The possibility of an unexpected undiagnosed second baby should be considered if the uterus appears larger than expected after the birth of the first baby or if the baby is surprisingly smaller than expected. If an uterotonic drug has been given after the birth of the anterior shoulder of the first baby, the second baby is in great danger and delivery should be expedited. He or she will require active resuscitation because of severe asphyxia.

Postnatal period

Care of the babies

Immediate care at delivery is the same as for a single baby. Identification of the infants should be clear and the parents should be given the opportunity to check the identity bracelets and cuddle their babies.


Both babies may be breastfed, either simultaneously or separately. The mother may choose to feed artificially.

  • If the babies are small for gestational age or preterm, the paediatrician may recommend that the babies be 'topped up' after a breastfeed. Expressed breast milk is the best form of nutrition for these babies.
  • If the babies are not able to suck adequately at the breast, then the mother should be encouraged to express her milk regularly for her babies.
  • If she does not have sufficient milk for them, milk from a human milk bank can be used, which is much better for preterm babies than formula milk.

The more stimulation the breasts are given, the more plentiful is the milk supply.

Care of the mother

Involution of the uterus will be slower because of its increased bulk. 'Afterpains' may be troublesome and analgesia should be offered. A good diet is essential, and if the mother is breastfeeding, she requires a high-protein, high-calorie diet. Once the mother is at home she must be encouraged to rest and eat a well-balanced diet. The incidence of postnatal depression has been shown to be significantly higher in twin mothers.
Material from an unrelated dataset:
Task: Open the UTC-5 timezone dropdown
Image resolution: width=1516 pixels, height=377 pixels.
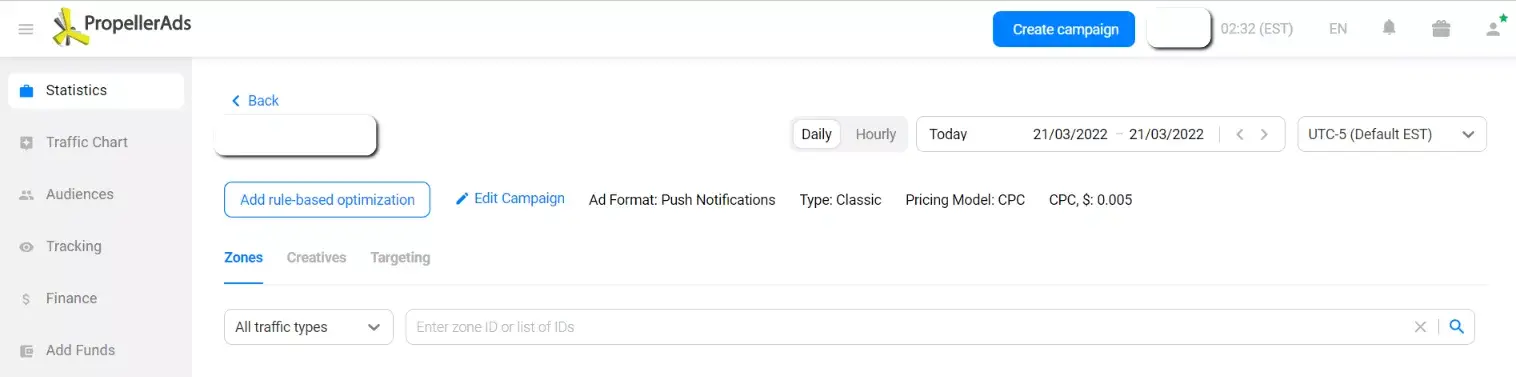Action: click(1392, 134)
Triplets and higher-order births

A woman expecting three or more babies is at risk of all the same complications as one expecting twins, but more so. She is more likely to have a period in hospital resting before the babies are born and they will almost certainly be delivered prematurely. Perinatal mortality rates are higher for triplets than twins and the incidence of cerebral palsy is also increased. The mode of delivery for triplets or more babies is usually by caesarean section. It is essential that the paediatric team be present. The special dangers associated with these births are:

  • Asphyxia
  • Intracranial injury
  • Perinatal death.

Perinatal mortality and long-term morbidity are both more common among multiple births than singletons. The perinatal mortality rate for twins is about four times that of singletons, and that of triplets 12 times higher.

Embryo reduction

This is the reduction of an apparently healthy higher-order multiple pregnancy down to two or even one embryo so the chances of survival are much higher. The procedure may be offered to parents who have conceived triplets or more. The procedure is usually carried out between the 10th and 12th weeks of the pregnancy. Various techniques may be used, involving the insertion of a needle under ultrasound guidance either via the vagina or, more commonly, through the abdominal wall into the fetal thorax. Potassium chloride is usually used, although some doctors prefer saline. All embryos remain in the uterus until birth.

Selective fetocide

This may be offered to parents with a multiple pregnancy when one of the babies has a serious abnormality. The affected fetus is injected as described in embryo reduction, so allowing the healthy fetus to grow and develop normally.

Further reading

NICE. (2011). Multiple pregnancy: antenatal care for twin and triplet pregnancies. Clinical guideline 129.

Royal College of Obstetricians & Gynaecologists. Management of monochorionic twin pregnancy. Green-top Guideline No 51.